## WORK ORDER 1
Change one phrase in a passage of the news text, starting at the words "Those who know" and stopping after "with particular pride.", replacing "posterity" with "future generations".
## WORK ORDER 2
Answer these questions using the news text:
(a) Which American Bar Association award did Margulies's book receive?
(b) Which magazine named the book one of the best books of 2006?
(c) Which air base in Afghanistan does the book's account of detention policy mention?
## WORK ORDER 3
Pick up the news text about Margulies and his Guantánamo book after its last sentence and continue it.

Those who know Phillips, Shaw, and Kastanek also are looking forward to the opening of the Supreme Court’s next term, and when the decisions are finally handed down for posterity, they are likely to read about them with particular pride.

Alumni in the News

Margulies receives ABA award for book on Guantánamo

Joseph Margulies (JD ’88)
, associate clinical professor and attorney with the Bluhm Legal Clinic’s MacArthur Justice Center, has received critical acclaim for his book Guantánamo and the Abuse of Presidential Power (Simon and Schuster, 2006). Most recently honored with the Silver Gavel Award, one of the American Bar Association’s most prestigious awards, his book was also named one of the best books of 2006 by The Economist magazine and has garnered praise in reviews from the New York Times, the New York Review of Books, and Publisher’s Weekly.

In Guantánamo and the Abuse of Presidential Power, Margulies provides a concise and fast-paced narrative about the litigation in Rasul, including an account of the administration’s detention policy from Guantánamo to Bagram Air Base in Afghanistan and from secret CIA black sites to extraordinary renditions.

## LISTED RECORDS
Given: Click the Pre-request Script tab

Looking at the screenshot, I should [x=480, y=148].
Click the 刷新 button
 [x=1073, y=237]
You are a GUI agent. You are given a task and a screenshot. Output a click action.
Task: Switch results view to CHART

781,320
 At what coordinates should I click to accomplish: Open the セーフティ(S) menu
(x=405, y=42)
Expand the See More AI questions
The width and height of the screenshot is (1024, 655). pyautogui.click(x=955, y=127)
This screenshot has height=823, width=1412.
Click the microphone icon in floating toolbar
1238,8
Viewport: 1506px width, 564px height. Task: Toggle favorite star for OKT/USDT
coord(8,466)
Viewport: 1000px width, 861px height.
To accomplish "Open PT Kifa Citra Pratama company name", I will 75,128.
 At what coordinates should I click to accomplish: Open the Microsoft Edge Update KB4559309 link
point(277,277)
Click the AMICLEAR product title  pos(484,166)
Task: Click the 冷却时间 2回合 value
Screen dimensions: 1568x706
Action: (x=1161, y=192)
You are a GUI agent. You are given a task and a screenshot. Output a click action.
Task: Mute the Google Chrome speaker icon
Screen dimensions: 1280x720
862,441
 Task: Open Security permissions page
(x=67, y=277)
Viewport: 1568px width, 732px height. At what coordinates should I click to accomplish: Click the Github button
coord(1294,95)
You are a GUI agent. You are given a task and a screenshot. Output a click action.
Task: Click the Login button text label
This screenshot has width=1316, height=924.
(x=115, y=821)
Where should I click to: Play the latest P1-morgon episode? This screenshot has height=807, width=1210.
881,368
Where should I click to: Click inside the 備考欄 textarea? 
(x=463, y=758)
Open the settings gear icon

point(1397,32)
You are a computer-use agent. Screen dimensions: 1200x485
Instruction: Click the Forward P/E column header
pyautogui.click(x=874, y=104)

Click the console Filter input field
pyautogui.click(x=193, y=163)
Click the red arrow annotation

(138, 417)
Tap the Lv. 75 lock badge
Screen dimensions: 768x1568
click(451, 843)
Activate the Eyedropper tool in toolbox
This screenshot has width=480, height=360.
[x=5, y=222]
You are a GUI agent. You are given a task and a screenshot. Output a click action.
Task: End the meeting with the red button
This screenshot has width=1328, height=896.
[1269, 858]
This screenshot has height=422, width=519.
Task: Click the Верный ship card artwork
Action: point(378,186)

## ANSWER SPACE 1
Those who know Phillips, Shaw, and Kastanek also are looking forward to the opening of the Supreme Court’s next term, and when the decisions are finally handed down for future generations, they are likely to read about them with particular pride.

## ANSWER SPACE 2
(a) The Silver Gavel Award
(b) The Economist
(c) Bagram Air Base

## ANSWER SPACE 3
Internationally recognized for his civil liberties work in the wake of September 11, Margulies plays a leading role in coordinating the nationwide litigation challenging the Bush administration’s post-9/11 detention policy. Margulies was the lead counsel in Rasul v. Bush, involving the detentions at the Guantánamo Bay Naval Station, and in Habib v. Bush, involving the rendition of Mamdouh Habib from Pakistan to Egypt.

Margulies joined the MacArthur Justice Center in 2004. The center is funded by the J. Roderick MacArthur Foundation of Niles, Illinois. Formerly affiliated with the University of Chicago, the center joined Northwestern Law’s Bluhm Legal Clinic in 2006. The center operates as a nonprofit public-interest law firm and litigates issues of significance for the criminal justice system, including prisoner rights, the death penalty, and gun control.

Gonzalez argues case for homeless man before Florida Supreme Court

When Carlos F. Gonzalez (JD ’00) presented his case before the Florida Supreme Court on May 9, 2007, it marked an event five years in the making. Convicted in 2002, his client, Gary Polite, was sentenced to seven and a half years in prison after being found guilty of resisting an officer with violence.

In downtown Miami, an undercover police officer saw Polite, a homeless man, trying to take money out of parking meters. When the plainclothes officer approached and attempted to arrest Polite, he flailed, broke away, and fled. The officer’s police gear was hidden, and whether he immediately showed his badge is under dispute. Gonzalez argued before the Court, “When someone in plainclothes, who you do not think or have reason to believe is a police officer, grabs you, what do you do?”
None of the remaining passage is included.